───── Records to process ─────

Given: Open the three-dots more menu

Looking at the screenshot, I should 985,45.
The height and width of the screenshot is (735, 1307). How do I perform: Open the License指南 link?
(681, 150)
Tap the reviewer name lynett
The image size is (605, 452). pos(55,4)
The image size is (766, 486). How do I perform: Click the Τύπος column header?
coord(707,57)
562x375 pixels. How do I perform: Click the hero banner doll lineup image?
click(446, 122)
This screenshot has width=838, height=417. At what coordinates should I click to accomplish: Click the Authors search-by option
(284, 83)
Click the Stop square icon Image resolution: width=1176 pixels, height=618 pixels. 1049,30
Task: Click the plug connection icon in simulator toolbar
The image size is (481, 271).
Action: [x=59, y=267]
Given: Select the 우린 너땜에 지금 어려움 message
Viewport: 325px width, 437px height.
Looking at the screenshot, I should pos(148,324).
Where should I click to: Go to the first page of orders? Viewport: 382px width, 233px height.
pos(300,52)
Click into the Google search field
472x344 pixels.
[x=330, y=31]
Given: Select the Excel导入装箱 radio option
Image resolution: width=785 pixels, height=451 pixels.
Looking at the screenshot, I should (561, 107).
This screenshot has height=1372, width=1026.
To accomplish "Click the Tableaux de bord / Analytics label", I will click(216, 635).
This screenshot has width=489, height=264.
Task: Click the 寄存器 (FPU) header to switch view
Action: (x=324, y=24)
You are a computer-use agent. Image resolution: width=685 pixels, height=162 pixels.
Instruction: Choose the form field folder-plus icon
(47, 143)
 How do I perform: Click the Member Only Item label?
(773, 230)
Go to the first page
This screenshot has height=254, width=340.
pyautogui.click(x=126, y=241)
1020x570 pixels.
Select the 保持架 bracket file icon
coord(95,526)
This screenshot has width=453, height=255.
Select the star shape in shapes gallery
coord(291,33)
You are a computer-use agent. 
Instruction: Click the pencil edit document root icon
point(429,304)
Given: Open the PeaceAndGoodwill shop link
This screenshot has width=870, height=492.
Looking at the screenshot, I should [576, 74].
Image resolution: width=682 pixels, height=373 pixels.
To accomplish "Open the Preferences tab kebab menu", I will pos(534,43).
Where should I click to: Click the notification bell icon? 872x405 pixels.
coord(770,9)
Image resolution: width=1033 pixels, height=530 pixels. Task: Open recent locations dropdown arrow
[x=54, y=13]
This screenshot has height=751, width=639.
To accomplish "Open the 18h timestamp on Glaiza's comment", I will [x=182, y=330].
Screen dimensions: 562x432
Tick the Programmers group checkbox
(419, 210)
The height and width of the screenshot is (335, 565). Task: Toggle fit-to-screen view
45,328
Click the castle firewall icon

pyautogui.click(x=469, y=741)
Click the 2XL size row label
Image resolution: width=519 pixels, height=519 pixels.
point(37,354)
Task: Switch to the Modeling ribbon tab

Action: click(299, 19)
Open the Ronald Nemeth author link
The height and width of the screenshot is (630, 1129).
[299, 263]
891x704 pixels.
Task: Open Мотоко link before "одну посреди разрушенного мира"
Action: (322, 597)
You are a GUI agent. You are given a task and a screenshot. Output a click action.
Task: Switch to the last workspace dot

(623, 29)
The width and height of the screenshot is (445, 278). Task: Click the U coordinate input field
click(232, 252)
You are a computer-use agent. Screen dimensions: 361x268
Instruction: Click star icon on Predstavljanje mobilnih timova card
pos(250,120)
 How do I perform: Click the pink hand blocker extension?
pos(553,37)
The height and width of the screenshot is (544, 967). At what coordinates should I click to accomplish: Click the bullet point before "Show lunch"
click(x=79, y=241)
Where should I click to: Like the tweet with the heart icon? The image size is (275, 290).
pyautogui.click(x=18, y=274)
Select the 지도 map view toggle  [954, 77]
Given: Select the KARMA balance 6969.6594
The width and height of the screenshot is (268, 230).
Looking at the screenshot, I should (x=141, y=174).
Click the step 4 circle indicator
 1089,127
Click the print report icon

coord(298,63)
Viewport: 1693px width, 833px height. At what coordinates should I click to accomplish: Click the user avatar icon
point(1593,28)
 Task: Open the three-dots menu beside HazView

─────

Rewrite all the items above, putting "ellipsis" in place of "three-dots" and leaving everything else unchanged.

Exercise response:
Given: Open the ellipsis more menu

Looking at the screenshot, I should 985,45.
The height and width of the screenshot is (735, 1307). How do I perform: Open the License指南 link?
(681, 150)
Tap the reviewer name lynett
The image size is (605, 452). pos(55,4)
The image size is (766, 486). How do I perform: Click the Τύπος column header?
coord(707,57)
562x375 pixels. How do I perform: Click the hero banner doll lineup image?
click(446, 122)
This screenshot has width=838, height=417. At what coordinates should I click to accomplish: Click the Authors search-by option
(284, 83)
Click the Stop square icon Image resolution: width=1176 pixels, height=618 pixels. 1049,30
Task: Click the plug connection icon in simulator toolbar
The image size is (481, 271).
Action: [x=59, y=267]
Given: Select the 우린 너땜에 지금 어려움 message
Viewport: 325px width, 437px height.
Looking at the screenshot, I should pos(148,324).
Where should I click to: Go to the first page of orders? Viewport: 382px width, 233px height.
pos(300,52)
Click into the Google search field
472x344 pixels.
[x=330, y=31]
Given: Select the Excel导入装箱 radio option
Image resolution: width=785 pixels, height=451 pixels.
Looking at the screenshot, I should (561, 107).
This screenshot has height=1372, width=1026.
To accomplish "Click the Tableaux de bord / Analytics label", I will click(216, 635).
This screenshot has width=489, height=264.
Task: Click the 寄存器 (FPU) header to switch view
Action: (x=324, y=24)
You are a computer-use agent. Image resolution: width=685 pixels, height=162 pixels.
Instruction: Choose the form field folder-plus icon
(47, 143)
 How do I perform: Click the Member Only Item label?
(773, 230)
Go to the first page
This screenshot has height=254, width=340.
pyautogui.click(x=126, y=241)
1020x570 pixels.
Select the 保持架 bracket file icon
coord(95,526)
This screenshot has width=453, height=255.
Select the star shape in shapes gallery
coord(291,33)
You are a computer-use agent. 
Instruction: Click the pencil edit document root icon
point(429,304)
Given: Open the PeaceAndGoodwill shop link
This screenshot has width=870, height=492.
Looking at the screenshot, I should [576, 74].
Image resolution: width=682 pixels, height=373 pixels.
To accomplish "Open the Preferences tab kebab menu", I will pos(534,43).
Where should I click to: Click the notification bell icon? 872x405 pixels.
coord(770,9)
Image resolution: width=1033 pixels, height=530 pixels. Task: Open recent locations dropdown arrow
[x=54, y=13]
This screenshot has height=751, width=639.
To accomplish "Open the 18h timestamp on Glaiza's comment", I will [x=182, y=330].
Screen dimensions: 562x432
Tick the Programmers group checkbox
(419, 210)
The height and width of the screenshot is (335, 565). Task: Toggle fit-to-screen view
45,328
Click the castle firewall icon

pyautogui.click(x=469, y=741)
Click the 2XL size row label
Image resolution: width=519 pixels, height=519 pixels.
point(37,354)
Task: Switch to the Modeling ribbon tab

Action: click(299, 19)
Open the Ronald Nemeth author link
The height and width of the screenshot is (630, 1129).
[299, 263]
891x704 pixels.
Task: Open Мотоко link before "одну посреди разрушенного мира"
Action: (322, 597)
You are a GUI agent. You are given a task and a screenshot. Output a click action.
Task: Switch to the last workspace dot

(623, 29)
The width and height of the screenshot is (445, 278). Task: Click the U coordinate input field
click(232, 252)
You are a computer-use agent. Screen dimensions: 361x268
Instruction: Click star icon on Predstavljanje mobilnih timova card
pos(250,120)
 How do I perform: Click the pink hand blocker extension?
pos(553,37)
The height and width of the screenshot is (544, 967). At what coordinates should I click to accomplish: Click the bullet point before "Show lunch"
click(x=79, y=241)
Where should I click to: Like the tweet with the heart icon? The image size is (275, 290).
pyautogui.click(x=18, y=274)
Select the 지도 map view toggle  [954, 77]
Given: Select the KARMA balance 6969.6594
The width and height of the screenshot is (268, 230).
Looking at the screenshot, I should (x=141, y=174).
Click the step 4 circle indicator
 1089,127
Click the print report icon

coord(298,63)
Viewport: 1693px width, 833px height. At what coordinates should I click to accomplish: Click the user avatar icon
point(1593,28)
 Task: Open the ellipsis menu beside HazView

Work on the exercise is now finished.